The Influence of Fuel Type on Diesel Particulate Characteristics and Reactivity with O2 and NO2

Friday, September 7, 2018


Dr. Andrea Strzelec

Department of Mechanical Engineering

Mississippi State University

Hand 1144; 3:30 PMAndrea

Abstract: The NO2 oxidation kinetics and burning mode for diesel particulate from light-duty and medium-duty engines fueled with either ultra low sulfur diesel or soy methyl ester biodiesel blends have been investigated and are shown to be significantly different from oxidation by O2, which show fuel source dependence.  Oxidation kinetics were measured using a flow-through packed bed microreactor for temperature programmed reactions and isothermal differential pulsed oxidation reactions. The burning mode was evaluated using the same reactor system for flowing BET specific surface area measurements and HR-TEM with fringe analysis to evaluate the nanostructure of the nascent and partially oxidized particulates. The low activation energy measured, specific surface area progression with extent of oxidation, HR-TEM images and difference plots of fringe length and tortuosity paint a consistent picture of higher reactivity for NO2, which reacts indiscriminately immediately upon contact with the surface, leading to the Zone I or shrinking core type oxidation. In comparison, O2 oxidation is shown to have relatively lower reactivity, preferentially attacking highly curved lamella, which are more reactive due to bond strain, and short lamella, which have a higher proportion of more reactive edge sites. This preferential oxidation leads to Zone II type oxidation, where solid phase diffusion of oxygen via pores contributes significantly to slowing the overall oxidation rate, by comparison. In addition, I will describe some of my other research ventures, current and future.
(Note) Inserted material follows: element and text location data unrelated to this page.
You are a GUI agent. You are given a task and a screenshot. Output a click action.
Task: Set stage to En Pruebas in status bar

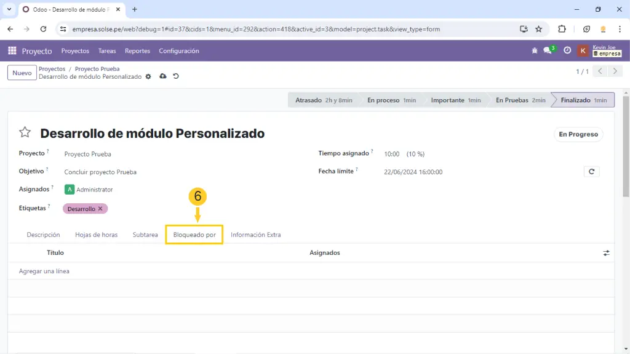pyautogui.click(x=519, y=100)
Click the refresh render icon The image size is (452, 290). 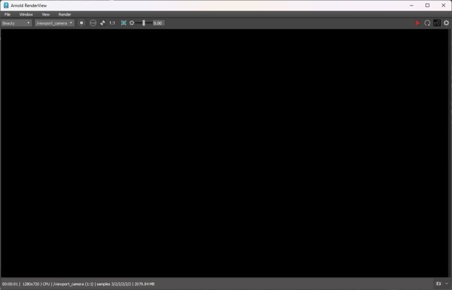[x=427, y=23]
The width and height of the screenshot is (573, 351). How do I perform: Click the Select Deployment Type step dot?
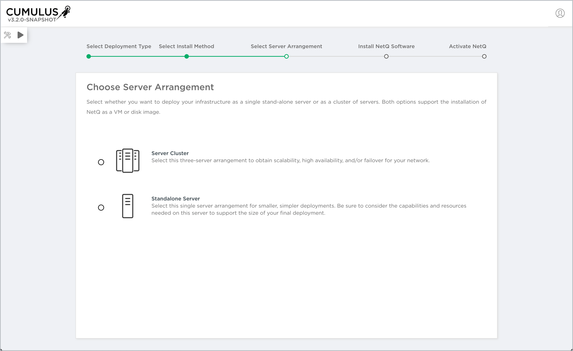89,57
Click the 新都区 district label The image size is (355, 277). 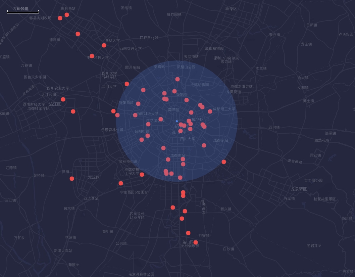pos(231,9)
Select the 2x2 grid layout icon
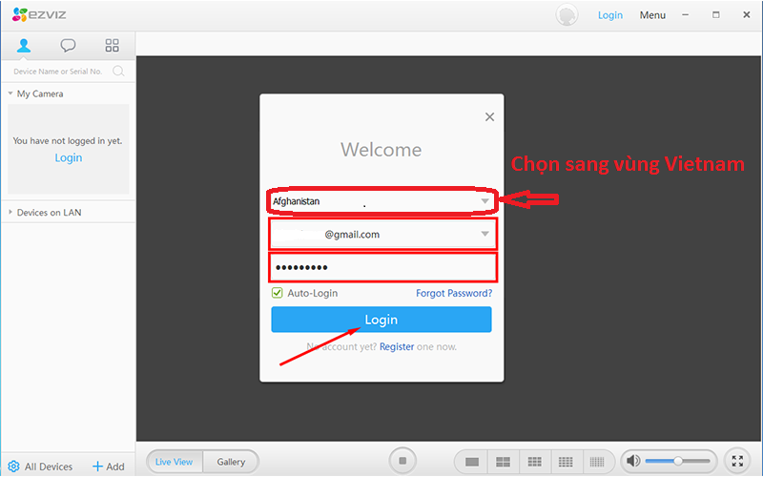The width and height of the screenshot is (763, 477). [x=503, y=462]
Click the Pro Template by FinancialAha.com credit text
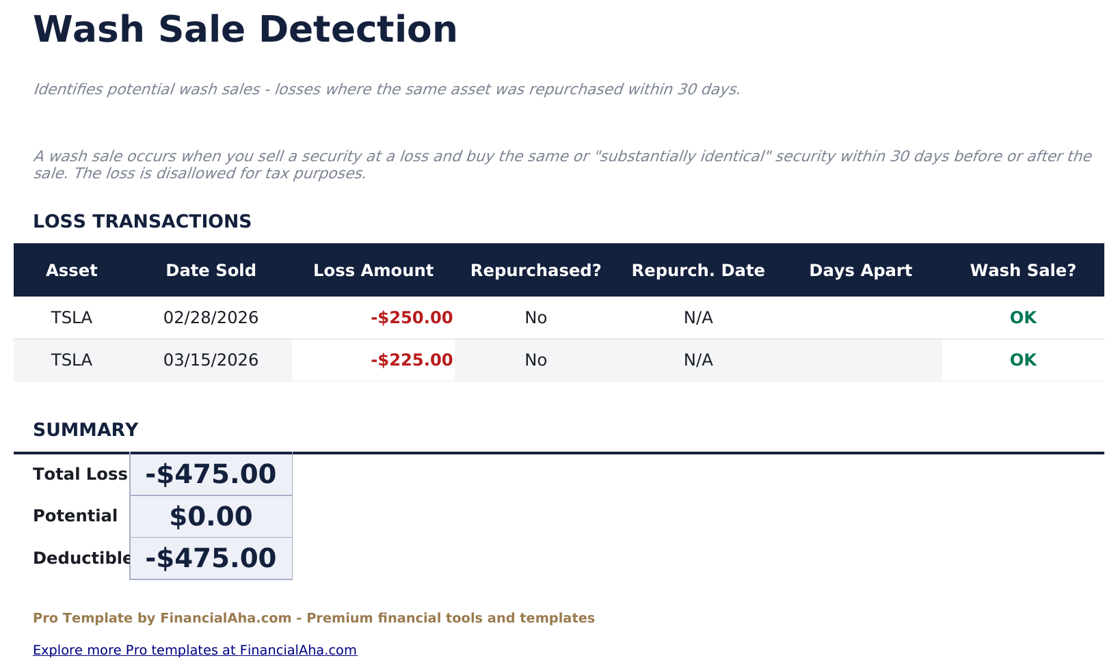Image resolution: width=1118 pixels, height=671 pixels. click(313, 617)
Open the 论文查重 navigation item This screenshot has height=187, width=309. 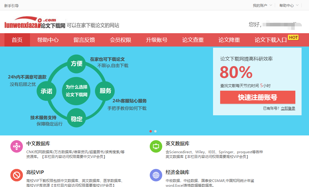pos(193,40)
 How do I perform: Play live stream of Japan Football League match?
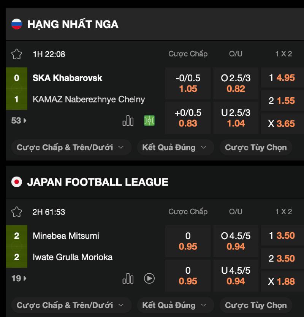pyautogui.click(x=149, y=279)
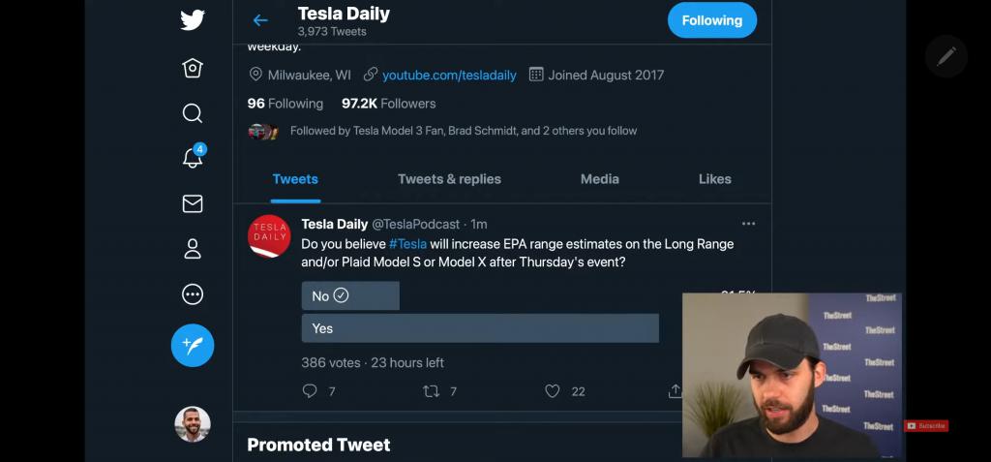Switch to the Tweets & replies tab

click(449, 179)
Bio: Andrea Strzelec is an Assistant Professor the Department of Mechanical Engineering and principle investigator of the Combustion & Reaction Characterization Laboratory (CRCL) at the Center for Advanced Vehicular Systems (CAVS) at Mississippi State University. Previous to her academic career, she did postdoctoral fellowships at Oak Ridge and Pacific Northwest National Laboratories. She received her interdisciplinary Combustion Engineering Ph.D. from the University of Wisconsin-Madison, working through the Engine Research Center. She teaches thermodynamics, heat transfer, internal combustion engines, and combustion science. Dr. Strzelec’s sustainable energy research interests are in the area of heterogeneous reaction kinetics and characterization with specific focus on automotive combustion and emissions aftertreatment; low temperature catalysis; particulate filtration; pyrolysis; and remediation of hydrocarbon contamination. She has been PI (7), Co-PI (2) or Co-I (5) of 14 sponsored research projects totaling ~$1.65M, with ~$720k pro-rated to her. Her work has been published in top journals, including Topics in Catalysis, Energy & Fuels, Fuel, and International Journal of Engine Research.

Dr. Strzelec is the Vice Chair of the SAE Exhaust Aftertreatment and Emissions Committee, Associate Editor of the Journal of Emissions Control Science & Technology, a recipient of the 2016 SAE Forrest R. McFarland Service Award, 2015 SAE Ralph R. Teetor Educational Award and the recipient of the Texas A&M Mechanical Engineering 2015 Brittian Undergraduate Teaching Award.